Even then, these users will still need to hit the record button manually on each call they want to record, opening the door to missed recordings. What’s more, you can’t record PSTN (external) calls at all without turning to a third party solution. Of course, any third party solution will come at extra cost.
Contrast this with enabling call recording on our platform.
With Yay, admins can enable call recording globally in a single click. More granular control is available for toggling automatic recording on or off too. This makes ours a handy and efficient compliance call recording solution for businesses of all sizes.
☎️ Hunt Groups
Finally, we come to hunt groups.
Hunt groups are just groups of users to which you can assign a phone number. If someone rings that number, all of the users in the hunt group will ring simultaneously.
In this way, hunt groups open the door to dead efficient implementations of other features like call queues.
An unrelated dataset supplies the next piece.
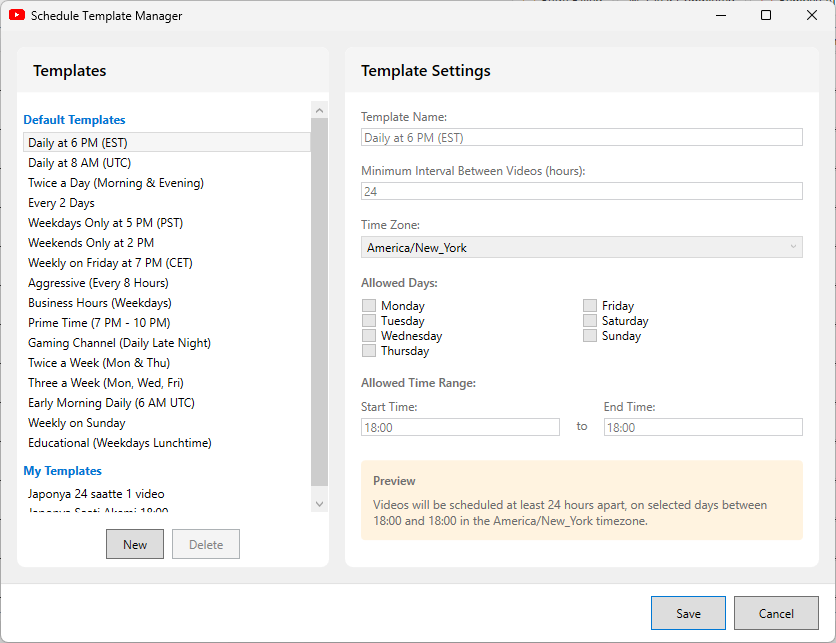Enable the Monday checkbox

[x=369, y=306]
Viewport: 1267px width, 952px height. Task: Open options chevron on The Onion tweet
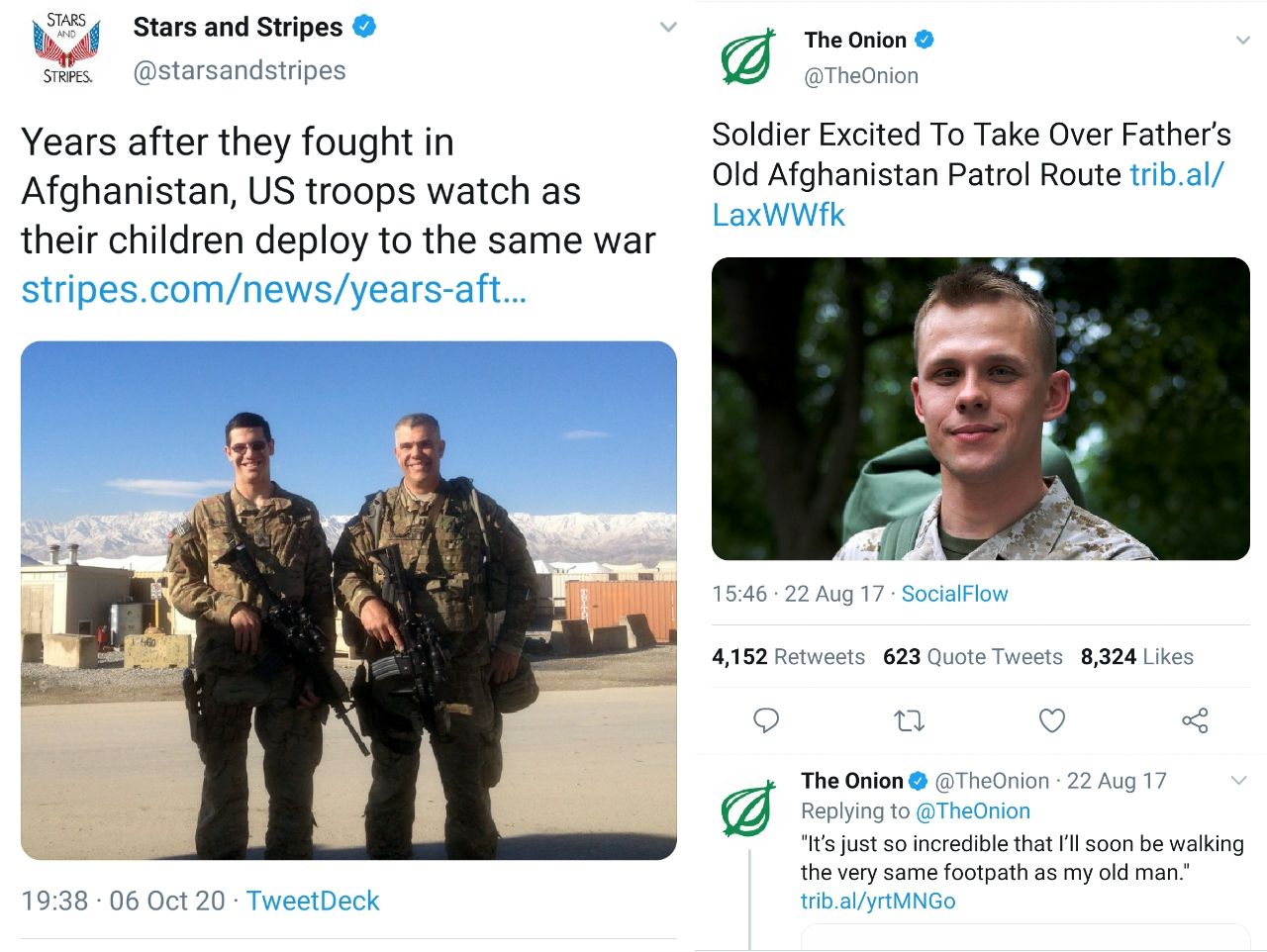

Aside: for the record, call queues are created in Teams in much the same way as Auto Attendants. That is, with a bazillion different steps to the process.
In Teams, this functionality just doesn’t exist.
We can approximate hunt groups through call forwarding and simultaneous ring, but these are ‘user driven features’. That means that users set these up themselves through the Teams app.
Yep, you read that correctly. If you want to approximate a hunt group in Teams, admins cannot configure it.
Instead, a user will set up a ‘call group’ within the Teams app, add users, then all calls to this user will be forwarded to the other users in the group they just set up.
In other words, this user’s calls will now be shared across the call group.
You’d think Microsoft could just have implemented hunt groups in the same (convoluted) way they’ve brought call queues and auto attendants to the table. IE have an admin create a resource account, assign that account a phone number and a virtual user licence and have that resource account act as the ‘user’ sharing its calls with a group.
But no.
With Yay, you just create a hunt group and select the users you’d like to be a part of it. You can then reuse this hunt group across call routes, call queues and any other part of your phone system you feel makes logical sense.
What Your Business Can Do About It
Teams letting you down? Your business has two options:
- Continue using Teams and invest in a Direct Routing solution.
- Forego Teams in favour of a solution with a stronger phone system.
With option 1, businesses end up paying for two providers. First is the necessary licensing from Microsoft to be able to use Teams phone system. The second is the third-party provider that patches the gaps in Teams phone system.
Though this sounds inefficient, the advantages are many:
- Cheaper & more flexible calling plans.
- More and better phone system features.
- Better customer support.
- Wider range of compatible devices.
Visit our Direct Routing page to learn more about the service and its advantages.
If you’re concerned about the efficiency of using multiple collaboration/communications solutions, it might fit your business better to drop Teams altogether. Instead, use a solution that’s a strong phone system first, emphasising usability as a primary concern, rather than as a nice-to-have.
UCaaS solutions like ours combine secure text chat for businesses, for asynchronous collaboration, with a state of the art phone system to provide your customers and clients with an excellent caller experience, as well as to give you the insights you need to make data-driven decisions.